Dalam operasi militer yang dijalankan Abrahah Al Asyram  untuk menghancurkan Rumah Allah di Makkah, terdapat manusia terkutuk yang disebut Abu Righal. Dia yang memandu panglima perang Romawi dari Habasyah tersebut untuk misi penghancuran. Sejarah mengenang dirinya sebagai seburuk-buruknya manusia. Kuburannya yang terletak di al-Mughammis kemudian sering dilempari orang-orang Arab (Abu Ja’far Muhammad bin Jarir al-Tabari, et al., The History of al-Tabari, The State University of New York Press, 1999: 223). Secara ambigu ada juga nama serupa sebagai manusia paling terkutuk lainnya. Ia dari Bangsa Tsamud, yang mati di luar area Haram Makkah.

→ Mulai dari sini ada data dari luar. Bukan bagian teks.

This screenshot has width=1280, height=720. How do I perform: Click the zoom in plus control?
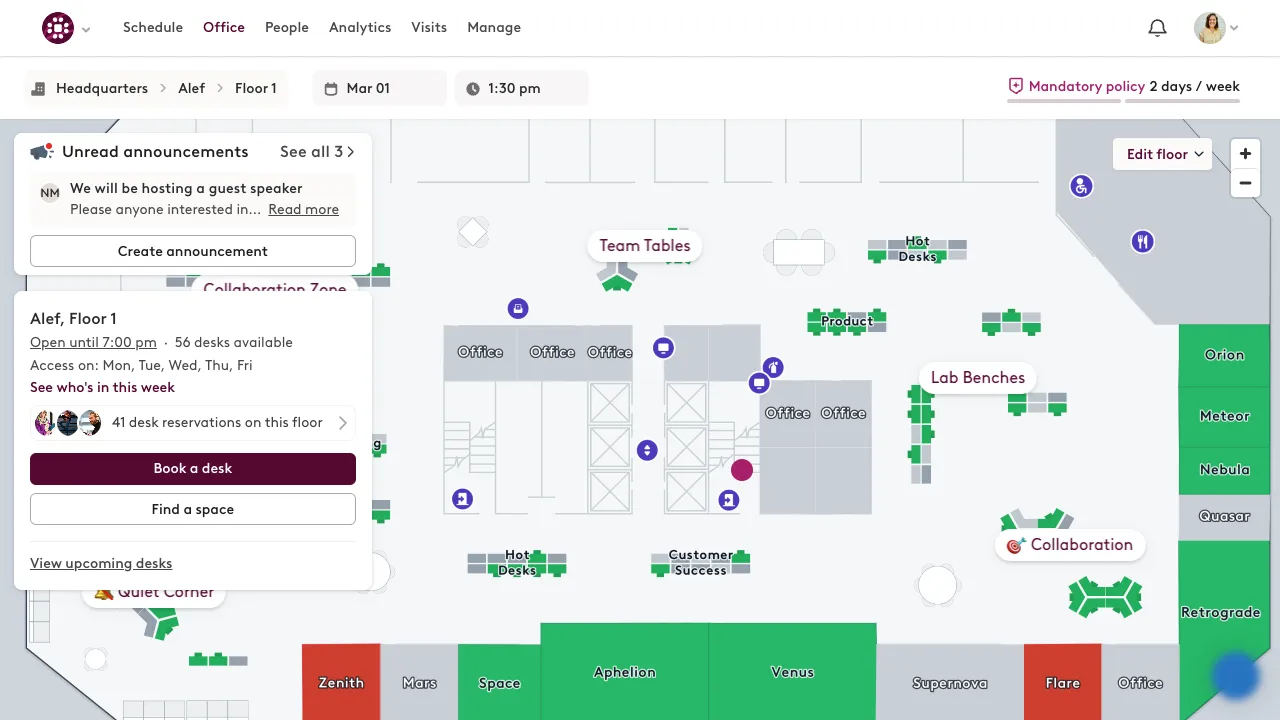(1245, 153)
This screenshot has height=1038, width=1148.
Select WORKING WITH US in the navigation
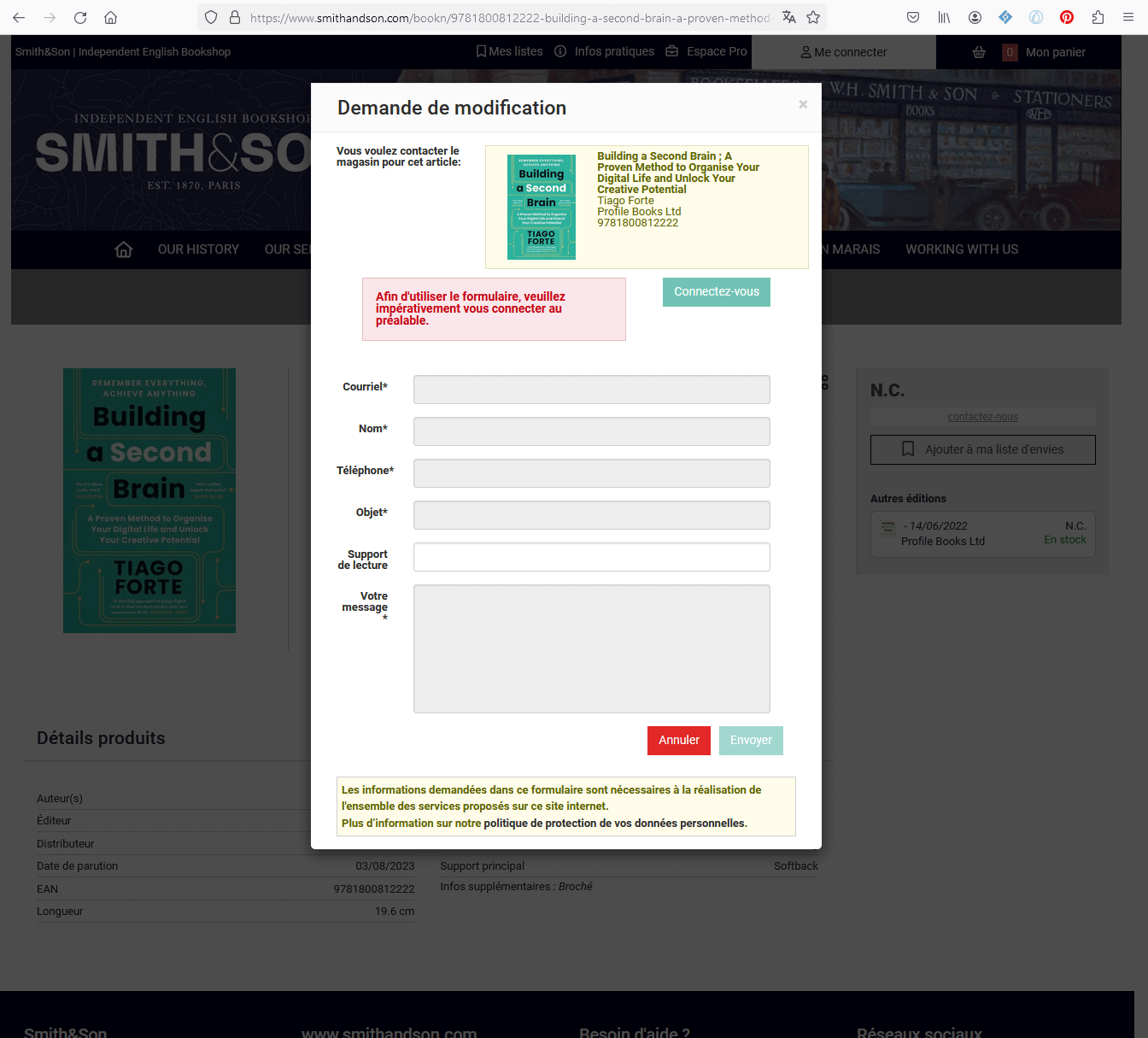pyautogui.click(x=962, y=249)
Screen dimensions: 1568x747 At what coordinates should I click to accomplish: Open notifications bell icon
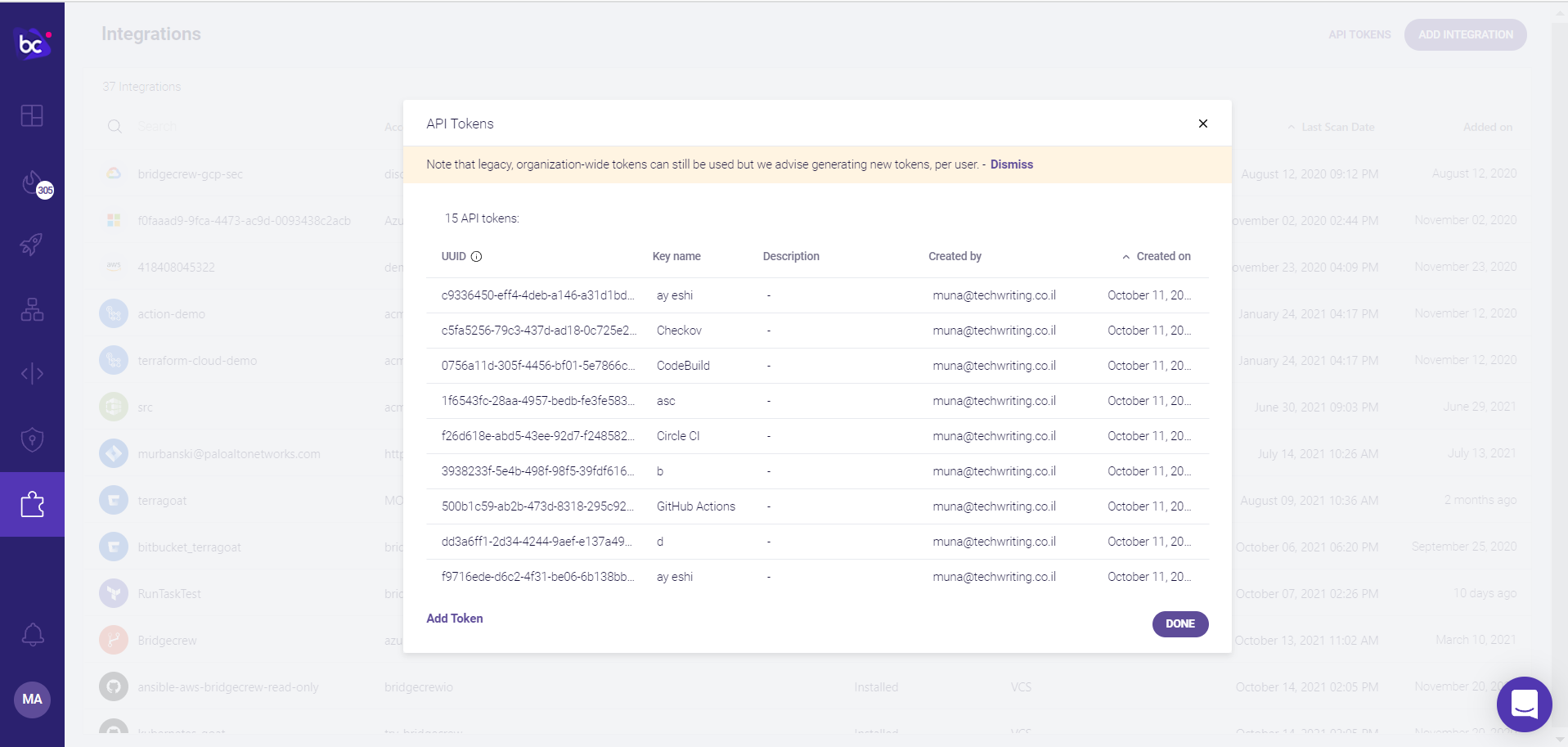pos(32,634)
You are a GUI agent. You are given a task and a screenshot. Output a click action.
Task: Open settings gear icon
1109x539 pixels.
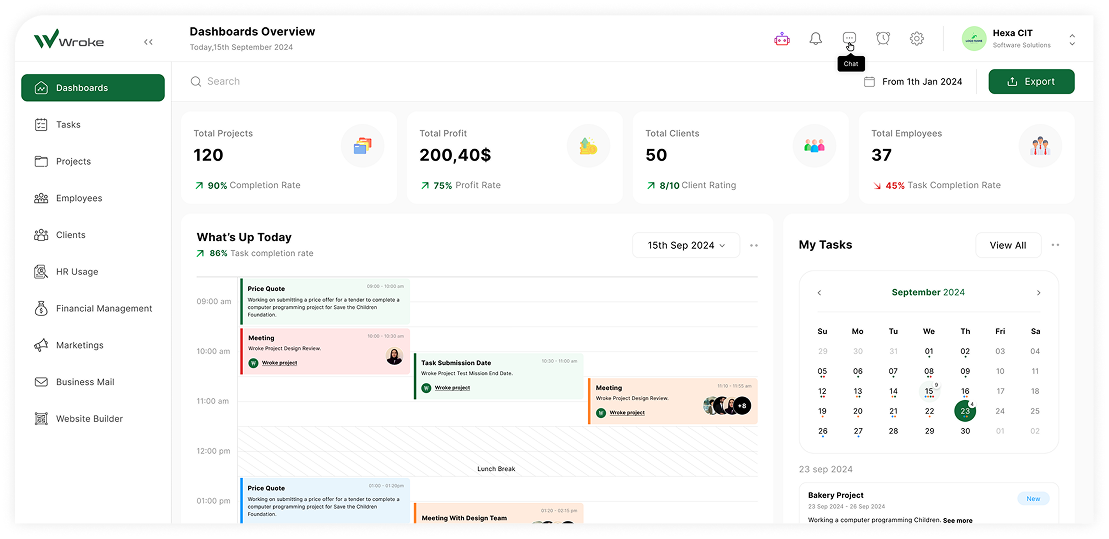pyautogui.click(x=917, y=39)
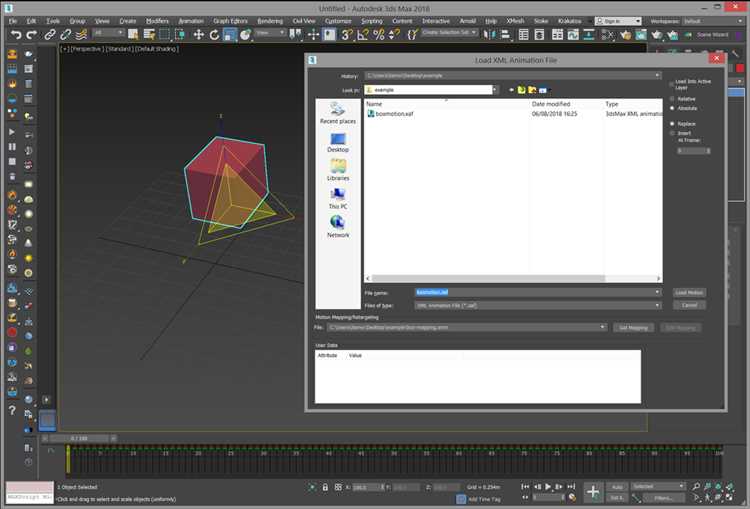
Task: Activate the Select and Link chain icon
Action: (x=50, y=34)
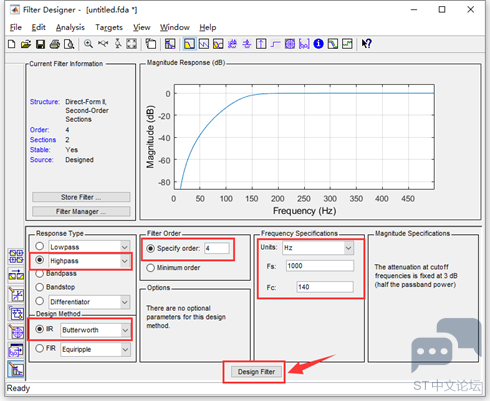Open the Targets menu
Image resolution: width=490 pixels, height=401 pixels.
click(x=109, y=27)
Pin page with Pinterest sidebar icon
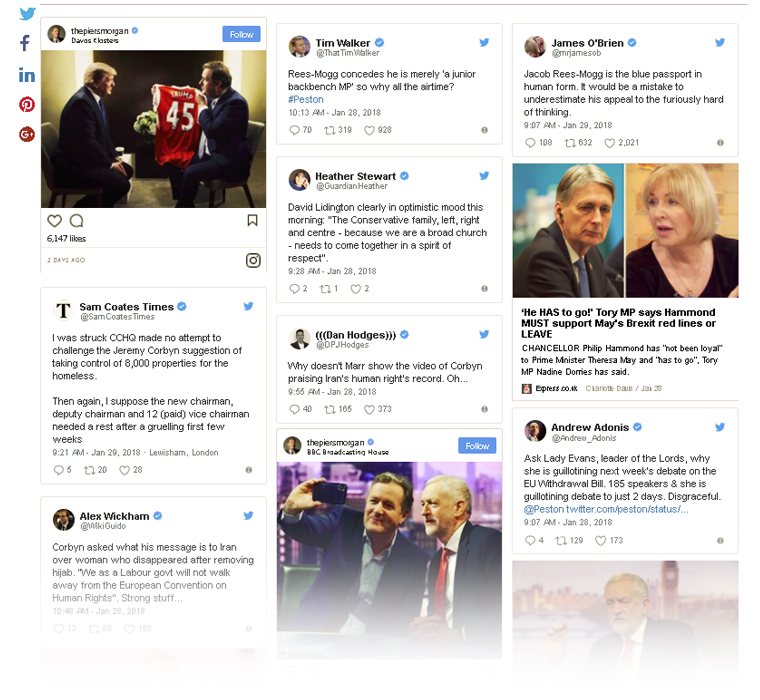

Kini apakah para pemuja sepultura itu akan bernasib seperti Abu Righal juga? Jika perbuatan mereka memang benar-benar terkutuk, seperti tindakan yang disetujui Marx dan Engels, apakah mungkin dari batu-batu masjid yang membara itu akan tertulis nama-nama para durjana tersebut? Lalu pada suatu hari, ada di antara para cecunguk tersebut yang bernasib seperti Abu Righal yakni sebuah batu yang menyala-nyala kemudian menembus batok kepala mereka yang tak berotak sadar.
Masih mungkin untuk menunggu beberapa atau puluhan tahun kemudian, kala para psikopat pembakar Rumah Allah bisa merasakan panasnya sebuah batu yang meretakkan tulang tengkorak. Jika takada orang yang berkunjung ke kubur mereka, semoga anjing gila akan menjadikannya tempat membuang feses najis. Hukuman yang harus melebihi akhir buruk dari riwayat tercela Abu Righal.